Nobody would ever accuse Sebastian Coe of lacking in ambition, either for himself or for those potential rising athletes with whom he is so obviously concerned.
His take on the London 2012 Games which he did so much to bring to Britain and to render into a reason for Britain to be proud was always that is had to create a sporting legacy, particularly for young people.
The latest figures released by Sport England demonstrate the enduring difficulty of such aspirations being achieved.
The good news, certainly for Coe in track and field mode, is that the governing body’s Active People Survey for the six-month period from October 2014 to March 2015 shows running is on the rise, with the figure up 63,000 to 2.1 million a week.
Sport England lists “informal running” events such as parkrun and the Color Run as part of the reason for the rise in running participation figures.
But the overall figure of 15.5 million people doing some kind of sport once a week, every week, for the six-month period is 222,000 fewer than six months ago. Among the activities to have seen participation figures drop is swimming, with 144,200 fewer people taking to the pool in the last six months.
“Whilst we’ve seen the number of people playing sport increase by 1.4 million since we won the right to host the London 2012 Games, these results highlight that our current investment model has delivered all the growth available in the traditional markets for sport,” commented Sport England’s chief executive Jennie Price.

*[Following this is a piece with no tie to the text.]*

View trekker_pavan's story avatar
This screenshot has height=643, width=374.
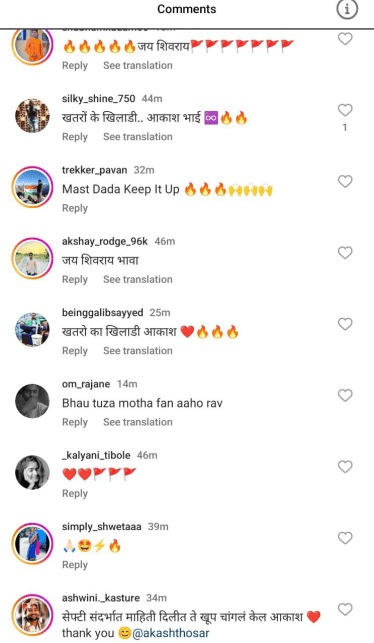(32, 187)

“We have already started working with a wider range of partners and will be looking further at with whom we work, and what we invest in, to get more people playing sport.”

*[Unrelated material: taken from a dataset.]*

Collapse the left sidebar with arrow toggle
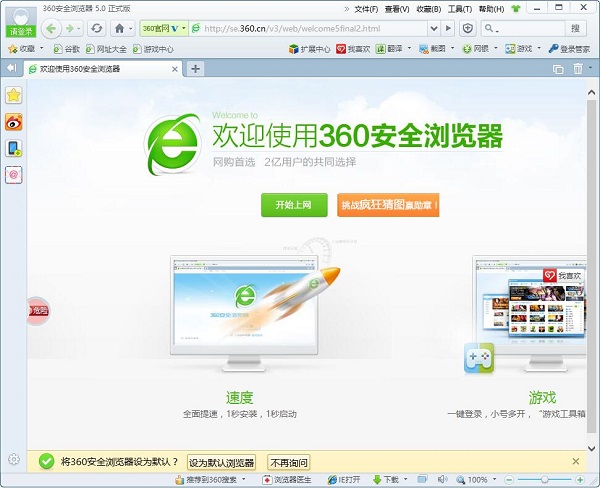This screenshot has height=488, width=600. point(11,68)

While many of his athletics contemporaries and forbears enjoyed a long night of it in Oslo, Coe was on the overnight flight into Baku, wearing his metaphorical hat as chairman of the British Olympic Association, in order to meet and speak with some of the young sportsmen and women who are representing Britain in the inaugural European Games.
Partly for the reason that there has only been a 30-months lead-in time to these first Games, which has precluded many competitors from taking part because of longstanding alternative commitments, Baku 2015 involves a large proportion of younger athletes, with all the aquatic activity involving European Junior Championships.
Here is a testing pool for the future of many sports at Olympic level. The involvement of so many young people, and the efforts to engage so many young spectators and followers, are what will keep sport alive in Europe and the wider world.
“If the 20th century was about taking sport to the world the 21st century is about taking sport to young people.” Says Coe. “And that is as profound in track and field as it is in any other sport.”